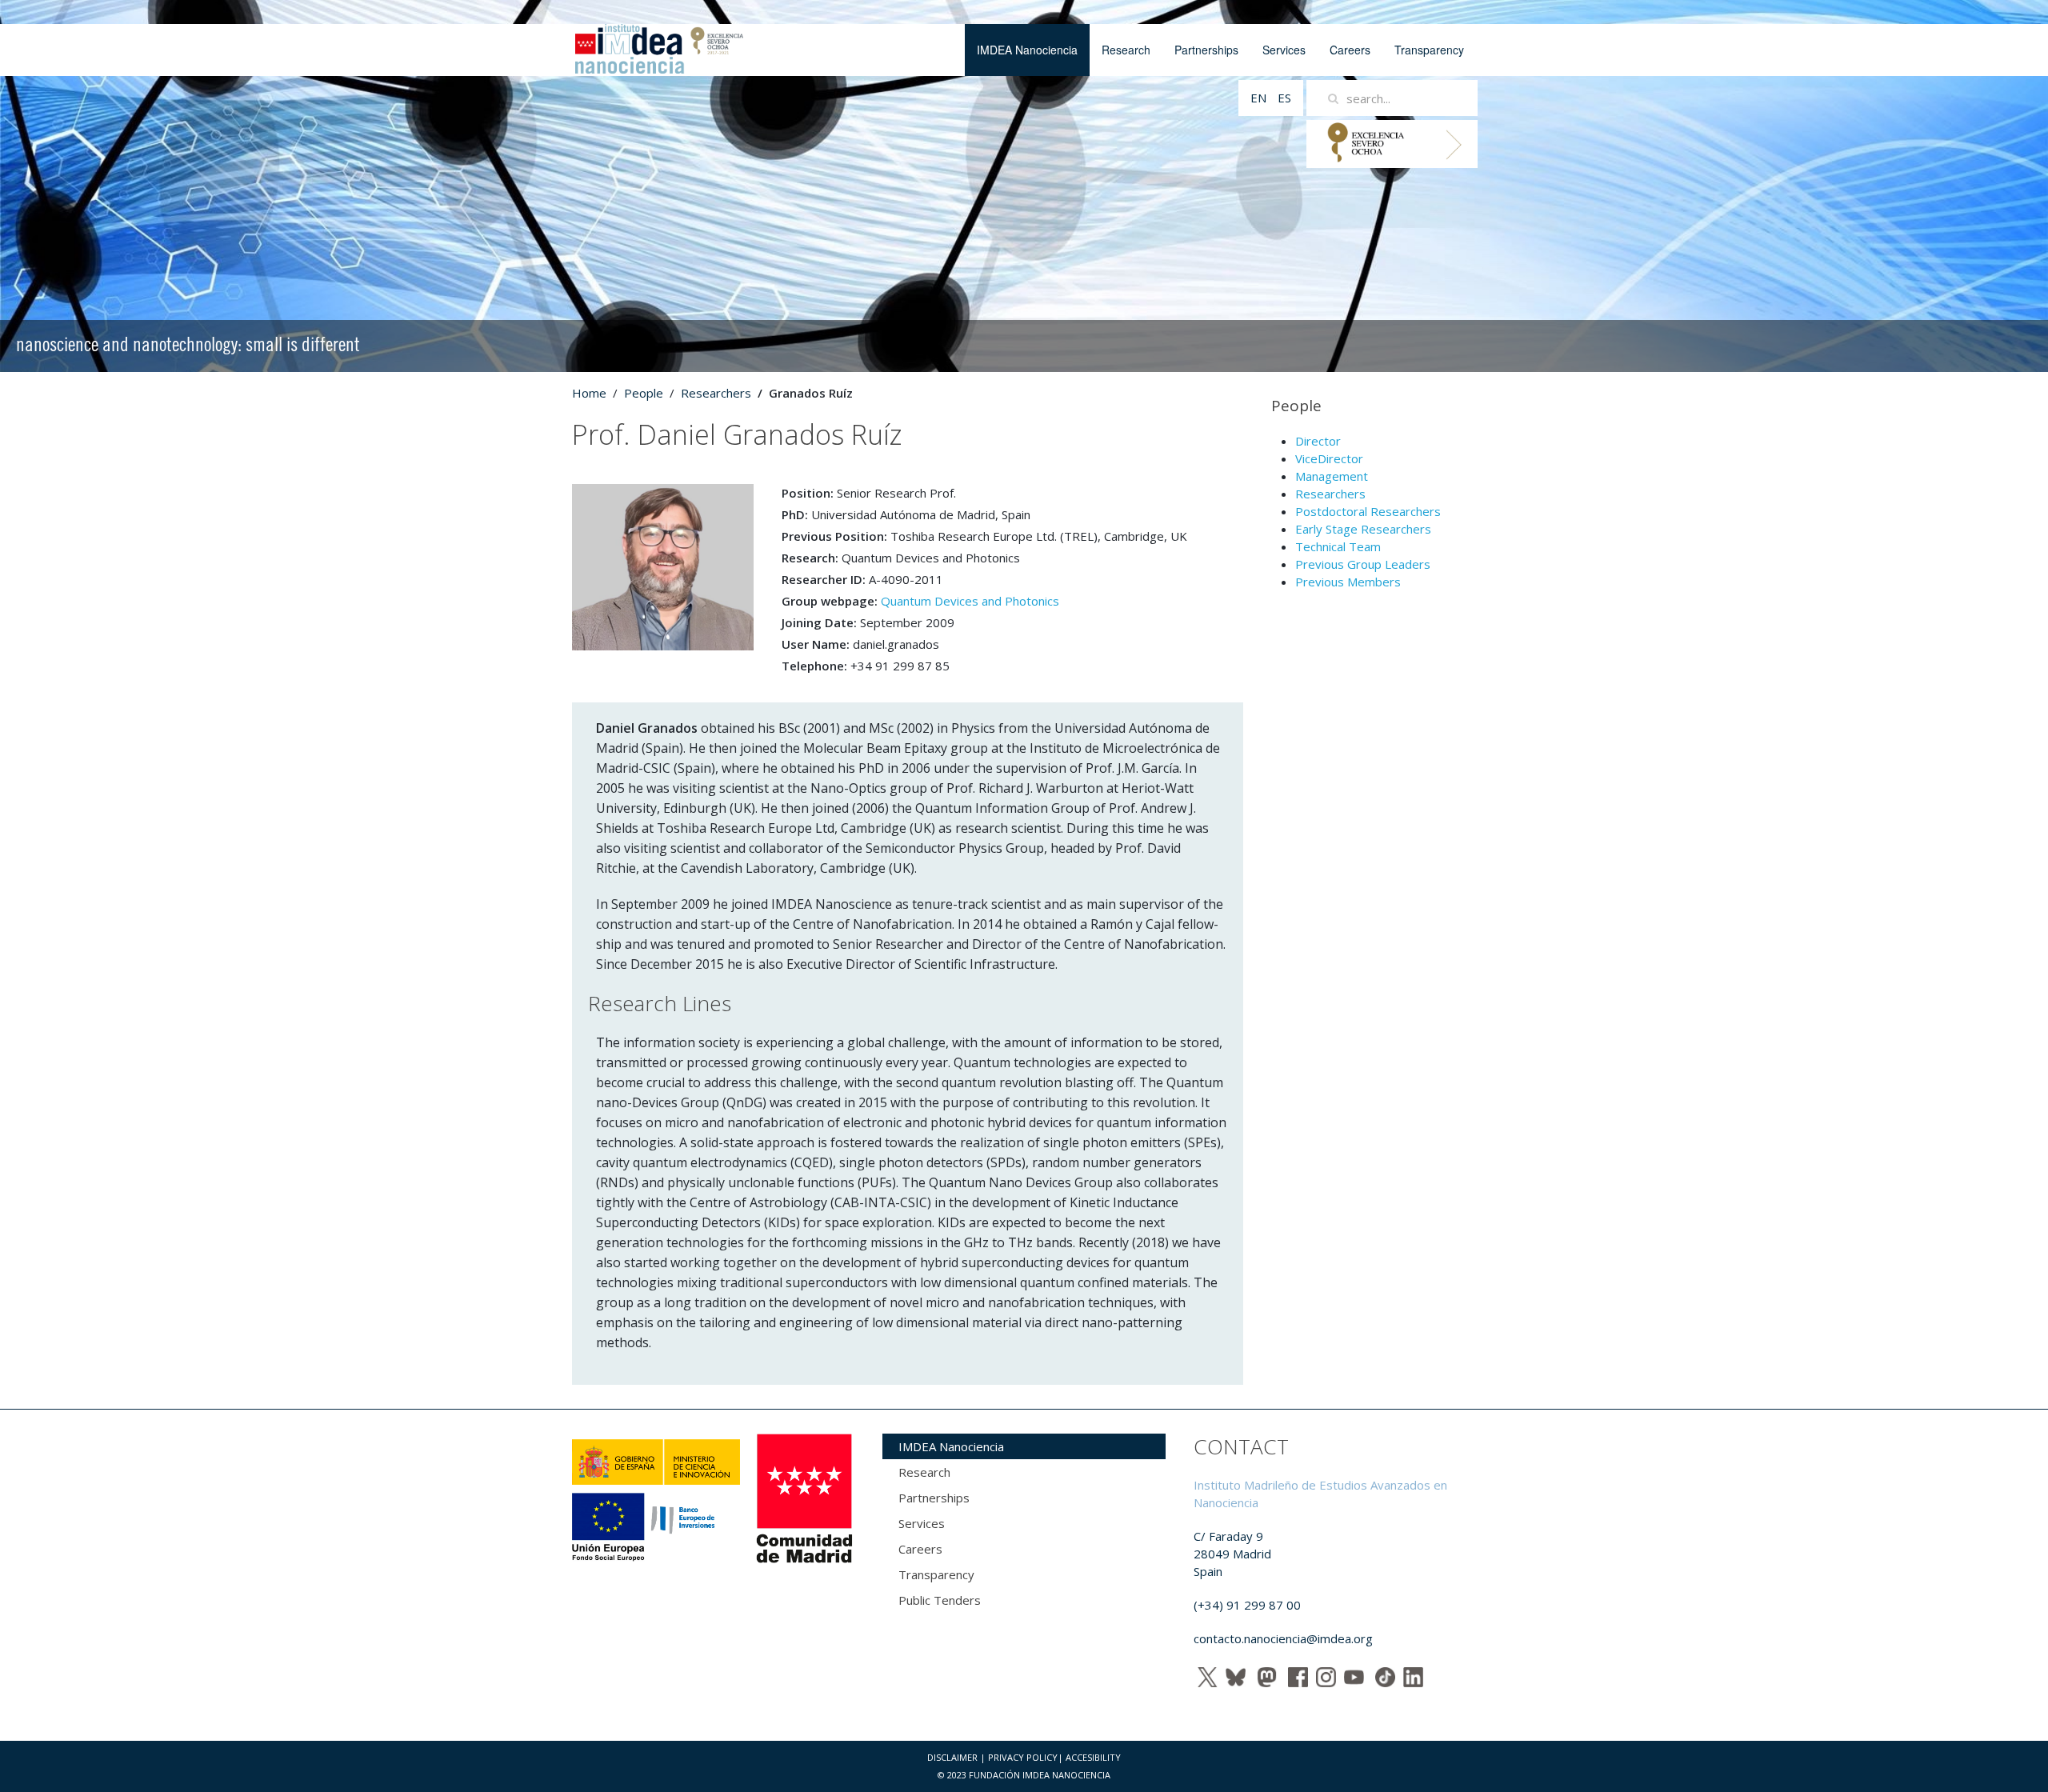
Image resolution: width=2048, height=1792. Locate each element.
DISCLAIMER (952, 1757)
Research (1126, 50)
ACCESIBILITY (1093, 1757)
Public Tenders (939, 1600)
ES (1284, 98)
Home (589, 393)
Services (1284, 50)
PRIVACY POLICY (1023, 1757)
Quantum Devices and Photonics (970, 601)
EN (1260, 98)
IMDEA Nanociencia (1027, 50)
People (643, 393)
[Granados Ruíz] (663, 566)
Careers (1350, 50)
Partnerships (1206, 50)
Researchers (716, 393)
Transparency (1429, 50)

******

> _Exercise instructions_
Return the listing above in full and exactly, omitting all pictures.

> _Exercise result_
Image resolution: width=2048, height=1792. Locate each element.
DISCLAIMER (952, 1757)
Research (1126, 50)
ACCESIBILITY (1093, 1757)
Public Tenders (939, 1600)
ES (1284, 98)
Home (589, 393)
Services (1284, 50)
PRIVACY POLICY (1023, 1757)
Quantum Devices and Photonics (970, 601)
EN (1260, 98)
IMDEA Nanociencia (1027, 50)
People (643, 393)
[Granados Ruíz] (663, 566)
Careers (1350, 50)
Partnerships (1206, 50)
Researchers (716, 393)
Transparency (1429, 50)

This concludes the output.